**WORK REQUIRED:**
Each line below has to be output exactly, from first to last.

**Stored data:**
%%

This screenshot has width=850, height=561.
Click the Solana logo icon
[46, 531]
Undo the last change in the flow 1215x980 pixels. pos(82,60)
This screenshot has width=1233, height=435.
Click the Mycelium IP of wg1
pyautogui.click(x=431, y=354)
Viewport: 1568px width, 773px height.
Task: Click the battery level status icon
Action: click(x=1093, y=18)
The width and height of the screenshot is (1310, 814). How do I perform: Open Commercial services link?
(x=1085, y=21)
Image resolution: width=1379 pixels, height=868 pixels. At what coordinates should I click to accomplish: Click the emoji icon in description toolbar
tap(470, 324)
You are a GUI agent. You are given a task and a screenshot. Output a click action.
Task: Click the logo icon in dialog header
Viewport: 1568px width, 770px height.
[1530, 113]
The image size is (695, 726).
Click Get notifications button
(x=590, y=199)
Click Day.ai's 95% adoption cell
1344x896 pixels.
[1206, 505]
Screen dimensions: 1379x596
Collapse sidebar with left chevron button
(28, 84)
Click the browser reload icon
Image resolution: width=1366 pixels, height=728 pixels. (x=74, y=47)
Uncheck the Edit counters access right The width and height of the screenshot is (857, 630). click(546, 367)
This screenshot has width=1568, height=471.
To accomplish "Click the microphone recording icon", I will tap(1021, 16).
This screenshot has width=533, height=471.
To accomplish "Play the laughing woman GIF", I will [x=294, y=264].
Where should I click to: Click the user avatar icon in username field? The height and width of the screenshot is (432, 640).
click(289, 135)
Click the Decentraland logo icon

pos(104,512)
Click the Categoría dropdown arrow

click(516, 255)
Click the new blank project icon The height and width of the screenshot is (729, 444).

%%

**ANSWER SECTION:**
This screenshot has width=850, height=561.
Click the Solana logo icon
[46, 531]
Undo the last change in the flow 1215x980 pixels. pos(82,60)
This screenshot has width=1233, height=435.
Click the Mycelium IP of wg1
pyautogui.click(x=431, y=354)
Viewport: 1568px width, 773px height.
Task: Click the battery level status icon
Action: click(x=1093, y=18)
The width and height of the screenshot is (1310, 814). How do I perform: Open Commercial services link?
(x=1085, y=21)
Image resolution: width=1379 pixels, height=868 pixels. At what coordinates should I click to accomplish: Click the emoji icon in description toolbar
tap(470, 324)
You are a GUI agent. You are given a task and a screenshot. Output a click action.
Task: Click the logo icon in dialog header
Viewport: 1568px width, 770px height.
[1530, 113]
The image size is (695, 726).
Click Get notifications button
(x=590, y=199)
Click Day.ai's 95% adoption cell
1344x896 pixels.
[1206, 505]
Screen dimensions: 1379x596
Collapse sidebar with left chevron button
(28, 84)
Click the browser reload icon
Image resolution: width=1366 pixels, height=728 pixels. (x=74, y=47)
Uncheck the Edit counters access right The width and height of the screenshot is (857, 630). click(546, 367)
This screenshot has width=1568, height=471.
To accomplish "Click the microphone recording icon", I will tap(1021, 16).
This screenshot has width=533, height=471.
To accomplish "Play the laughing woman GIF", I will [x=294, y=264].
Where should I click to: Click the user avatar icon in username field? The height and width of the screenshot is (432, 640).
click(289, 135)
Click the Decentraland logo icon

pos(104,512)
Click the Categoría dropdown arrow

click(516, 255)
Click the new blank project icon The height and width of the screenshot is (729, 444).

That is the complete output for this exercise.